GOAL OF THE EXERCISE → Write out exactly the lines running from the line that includes "Where should I click to: Select the Top" to the end of the data, both ends included, and nothing besides.

Saved data entries
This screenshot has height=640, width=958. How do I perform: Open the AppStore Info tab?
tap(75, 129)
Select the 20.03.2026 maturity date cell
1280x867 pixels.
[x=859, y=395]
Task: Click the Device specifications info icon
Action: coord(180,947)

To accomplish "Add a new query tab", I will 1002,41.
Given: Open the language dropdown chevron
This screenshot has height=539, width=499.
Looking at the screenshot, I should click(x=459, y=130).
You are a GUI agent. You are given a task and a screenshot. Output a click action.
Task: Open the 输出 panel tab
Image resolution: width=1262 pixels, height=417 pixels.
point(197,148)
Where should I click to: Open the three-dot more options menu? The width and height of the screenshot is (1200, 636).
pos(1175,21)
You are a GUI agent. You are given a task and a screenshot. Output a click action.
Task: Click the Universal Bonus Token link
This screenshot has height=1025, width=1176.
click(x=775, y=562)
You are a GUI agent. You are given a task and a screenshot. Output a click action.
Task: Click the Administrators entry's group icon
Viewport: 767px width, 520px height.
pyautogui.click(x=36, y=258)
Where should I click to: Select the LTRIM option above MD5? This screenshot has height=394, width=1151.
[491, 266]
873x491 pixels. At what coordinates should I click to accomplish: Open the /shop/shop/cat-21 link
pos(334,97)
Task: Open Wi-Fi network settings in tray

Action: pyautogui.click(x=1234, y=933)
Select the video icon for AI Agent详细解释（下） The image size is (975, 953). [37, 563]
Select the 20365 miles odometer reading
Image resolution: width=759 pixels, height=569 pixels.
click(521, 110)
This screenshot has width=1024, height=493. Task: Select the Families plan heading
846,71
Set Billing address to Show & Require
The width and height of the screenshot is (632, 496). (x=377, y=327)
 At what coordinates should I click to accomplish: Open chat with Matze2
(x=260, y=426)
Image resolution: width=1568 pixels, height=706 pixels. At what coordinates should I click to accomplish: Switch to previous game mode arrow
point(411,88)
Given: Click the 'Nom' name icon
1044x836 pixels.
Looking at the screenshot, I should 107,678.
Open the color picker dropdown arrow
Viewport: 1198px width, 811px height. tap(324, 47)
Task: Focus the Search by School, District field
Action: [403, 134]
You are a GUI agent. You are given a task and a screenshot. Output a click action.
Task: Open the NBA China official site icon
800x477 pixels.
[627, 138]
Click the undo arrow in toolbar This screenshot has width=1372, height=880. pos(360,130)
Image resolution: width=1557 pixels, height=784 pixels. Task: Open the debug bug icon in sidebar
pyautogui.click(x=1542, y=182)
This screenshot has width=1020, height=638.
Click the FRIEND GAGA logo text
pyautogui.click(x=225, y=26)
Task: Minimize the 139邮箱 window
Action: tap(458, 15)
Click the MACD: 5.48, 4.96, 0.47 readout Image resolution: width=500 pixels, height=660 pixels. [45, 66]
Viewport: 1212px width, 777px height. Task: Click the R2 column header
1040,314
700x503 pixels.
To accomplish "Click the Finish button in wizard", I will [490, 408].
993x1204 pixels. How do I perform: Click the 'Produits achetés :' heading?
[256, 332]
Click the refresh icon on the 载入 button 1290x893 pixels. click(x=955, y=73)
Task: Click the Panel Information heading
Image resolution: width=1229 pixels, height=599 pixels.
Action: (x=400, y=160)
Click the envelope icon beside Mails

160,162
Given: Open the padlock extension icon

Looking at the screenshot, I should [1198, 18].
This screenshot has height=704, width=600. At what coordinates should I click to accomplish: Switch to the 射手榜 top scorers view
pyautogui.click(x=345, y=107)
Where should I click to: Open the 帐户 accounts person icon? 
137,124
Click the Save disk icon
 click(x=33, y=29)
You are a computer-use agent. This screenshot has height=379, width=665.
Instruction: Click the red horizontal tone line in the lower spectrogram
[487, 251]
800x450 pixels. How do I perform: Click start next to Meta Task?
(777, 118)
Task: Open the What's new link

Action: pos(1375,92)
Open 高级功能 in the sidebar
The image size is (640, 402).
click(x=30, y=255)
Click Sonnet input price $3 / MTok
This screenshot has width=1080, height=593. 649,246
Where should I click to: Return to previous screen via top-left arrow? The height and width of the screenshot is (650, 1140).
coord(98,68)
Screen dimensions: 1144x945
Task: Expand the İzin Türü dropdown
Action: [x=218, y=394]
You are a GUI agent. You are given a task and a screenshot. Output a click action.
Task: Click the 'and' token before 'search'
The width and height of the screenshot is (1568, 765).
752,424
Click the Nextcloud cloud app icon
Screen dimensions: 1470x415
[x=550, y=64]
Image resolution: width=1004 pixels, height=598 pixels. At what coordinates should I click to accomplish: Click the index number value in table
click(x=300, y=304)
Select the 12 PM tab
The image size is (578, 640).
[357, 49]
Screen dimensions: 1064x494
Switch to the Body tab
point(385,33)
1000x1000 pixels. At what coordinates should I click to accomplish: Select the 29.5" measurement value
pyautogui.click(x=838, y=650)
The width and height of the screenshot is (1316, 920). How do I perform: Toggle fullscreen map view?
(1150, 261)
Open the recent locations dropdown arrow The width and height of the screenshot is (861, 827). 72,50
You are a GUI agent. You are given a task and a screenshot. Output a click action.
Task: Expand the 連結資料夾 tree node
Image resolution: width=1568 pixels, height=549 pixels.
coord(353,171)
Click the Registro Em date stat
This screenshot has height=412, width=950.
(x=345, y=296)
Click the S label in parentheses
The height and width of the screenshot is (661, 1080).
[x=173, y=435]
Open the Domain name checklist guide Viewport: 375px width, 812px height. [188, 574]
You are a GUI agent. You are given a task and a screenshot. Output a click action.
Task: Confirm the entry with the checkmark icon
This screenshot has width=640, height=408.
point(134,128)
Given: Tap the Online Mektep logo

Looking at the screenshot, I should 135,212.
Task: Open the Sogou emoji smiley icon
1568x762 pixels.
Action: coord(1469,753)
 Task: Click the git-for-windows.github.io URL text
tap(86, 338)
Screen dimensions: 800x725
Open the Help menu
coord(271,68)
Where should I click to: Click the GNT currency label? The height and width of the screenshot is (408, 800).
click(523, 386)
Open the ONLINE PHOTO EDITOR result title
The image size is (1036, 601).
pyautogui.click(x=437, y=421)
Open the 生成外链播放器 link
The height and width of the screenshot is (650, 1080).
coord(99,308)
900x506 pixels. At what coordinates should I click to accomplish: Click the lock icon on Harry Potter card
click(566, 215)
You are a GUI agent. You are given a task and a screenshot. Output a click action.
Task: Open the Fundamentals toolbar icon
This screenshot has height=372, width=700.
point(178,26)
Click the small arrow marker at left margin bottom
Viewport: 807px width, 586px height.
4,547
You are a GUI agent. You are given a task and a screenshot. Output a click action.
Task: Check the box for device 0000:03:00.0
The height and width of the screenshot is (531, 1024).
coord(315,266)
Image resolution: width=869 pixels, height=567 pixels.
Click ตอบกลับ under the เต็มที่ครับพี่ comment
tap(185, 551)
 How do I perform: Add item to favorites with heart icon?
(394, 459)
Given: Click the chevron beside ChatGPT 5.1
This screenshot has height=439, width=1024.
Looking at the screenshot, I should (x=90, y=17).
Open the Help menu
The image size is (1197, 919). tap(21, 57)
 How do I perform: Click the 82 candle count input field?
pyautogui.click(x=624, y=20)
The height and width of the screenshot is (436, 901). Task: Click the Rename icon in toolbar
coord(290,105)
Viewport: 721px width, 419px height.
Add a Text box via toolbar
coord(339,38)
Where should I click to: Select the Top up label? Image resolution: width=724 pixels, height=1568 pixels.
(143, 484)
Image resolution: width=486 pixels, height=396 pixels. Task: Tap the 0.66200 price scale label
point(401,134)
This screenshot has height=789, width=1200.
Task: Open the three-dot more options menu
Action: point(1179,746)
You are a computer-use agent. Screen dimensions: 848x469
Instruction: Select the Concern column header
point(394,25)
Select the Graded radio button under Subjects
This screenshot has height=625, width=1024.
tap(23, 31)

PROBLEM SOLUTION →
Where should I click to: Select the Top up label? Image resolution: width=724 pixels, height=1568 pixels.
(143, 484)
Image resolution: width=486 pixels, height=396 pixels. Task: Tap the 0.66200 price scale label
point(401,134)
This screenshot has height=789, width=1200.
Task: Open the three-dot more options menu
Action: point(1179,746)
You are a computer-use agent. Screen dimensions: 848x469
Instruction: Select the Concern column header
point(394,25)
Select the Graded radio button under Subjects
This screenshot has height=625, width=1024.
tap(23, 31)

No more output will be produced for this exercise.